Exercise text:
------------------------------------

The most hostile review The Last White Man received was in The Atlantic, where the half-black critic was offended that Hamid wasn’t antiwhite enough, that he dared let some of his ex-white characters be wistful about what they used to be. She tweeted:
But ‘The Last White Man,’ with its po-faced conceit of white people transforming “dark,” both literalizes and empathizes with the paranoid, asinine Great Replacement theory. Hamid says in interview: “What might it feel like to live in a town that undergoes [that] transformation?”
You could ask longtime inhabitants of Rotherham, England, what Pakistani-driven demographic change is like.
First of all, migration adds; it does not “replace”; this is not a zero sum game. “Darkness” is not some ancient curse or new revenge to be borne by an innocent “whiteness”; both are the result of a racial order that was and continues to be violently imposed on the modern world.
To treat “whiteness” as a thing that can be “lost”—in Hamid’s novel, “mourned”!—distorts the fact that it is not a cultural or ethnic monolith but a shifting, exclusionary ideology that, again, requires violence.
Yet, whiteness hasn’t been very exclusionary toward Hamid, who was born in Pakistan but grew up in Palo Alto, where his father was an academic at Stanford. He graduated from Princeton and Harvard Law School, became a McKinsey consultant, and then an award-winning novelist (although he still keeps his hand in the lucrative brand-consultancy game). In other words, the white man’s world has been very, very good to Hamid.
When asked about his motivations for writing The Last White Man, he talks about how offended he was after 9/11 when airport security checked him over more closely than before, and about his worries that Brexit and Trump suggest that the people of the West might become less inclined to share their countries with ever more millions of Pakistanis:
In country after country, we’re seeing this idea that there is some group that conceives of itself as a dominant group, and sees its position as under threat—and so having a nostalgic politics in response to that threat.

------------------------------------

Extracted information:
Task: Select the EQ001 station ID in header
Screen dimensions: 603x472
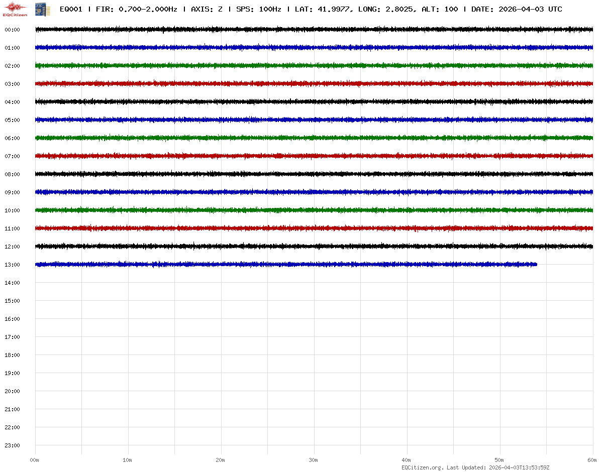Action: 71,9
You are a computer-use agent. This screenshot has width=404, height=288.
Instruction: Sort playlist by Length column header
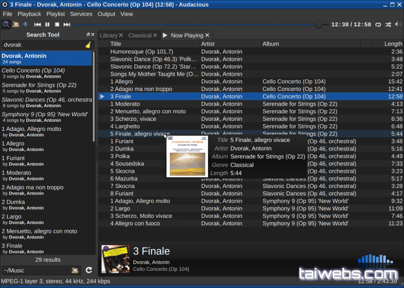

------------------------------------

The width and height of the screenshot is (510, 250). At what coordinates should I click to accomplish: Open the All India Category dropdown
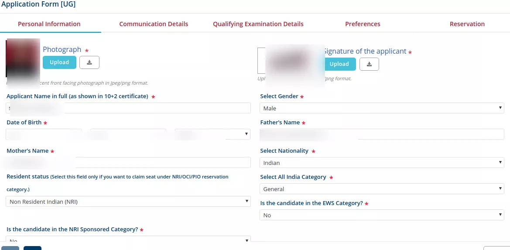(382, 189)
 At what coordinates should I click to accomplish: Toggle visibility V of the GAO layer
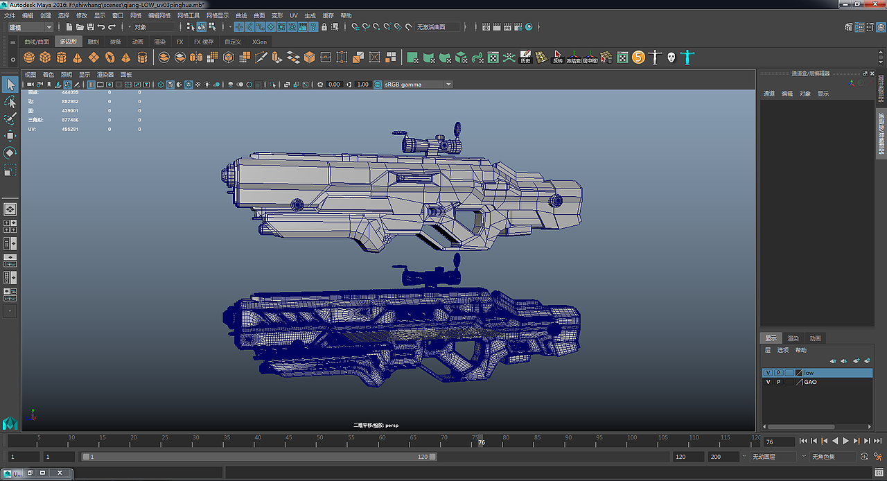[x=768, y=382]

------------------------------------

Problems to solve:
a) According to the passage on The Last White Man, where was Hamid's father an academic?
b) Extract the portion of the passage on The Last White Man starting with "The most hostile" and going on through "change is like.".

Per-task outputs:
a) Stanford

b)
The most hostile review The Last White Man received was in The Atlantic, where the half-black critic was offended that Hamid wasn’t antiwhite enough, that he dared let some of his ex-white characters be wistful about what they used to be. She tweeted:
But ‘The Last White Man,’ with its po-faced conceit of white people transforming “dark,” both literalizes and empathizes with the paranoid, asinine Great Replacement theory. Hamid says in interview: “What might it feel like to live in a town that undergoes [that] transformation?”
You could ask longtime inhabitants of Rotherham, England, what Pakistani-driven demographic change is like.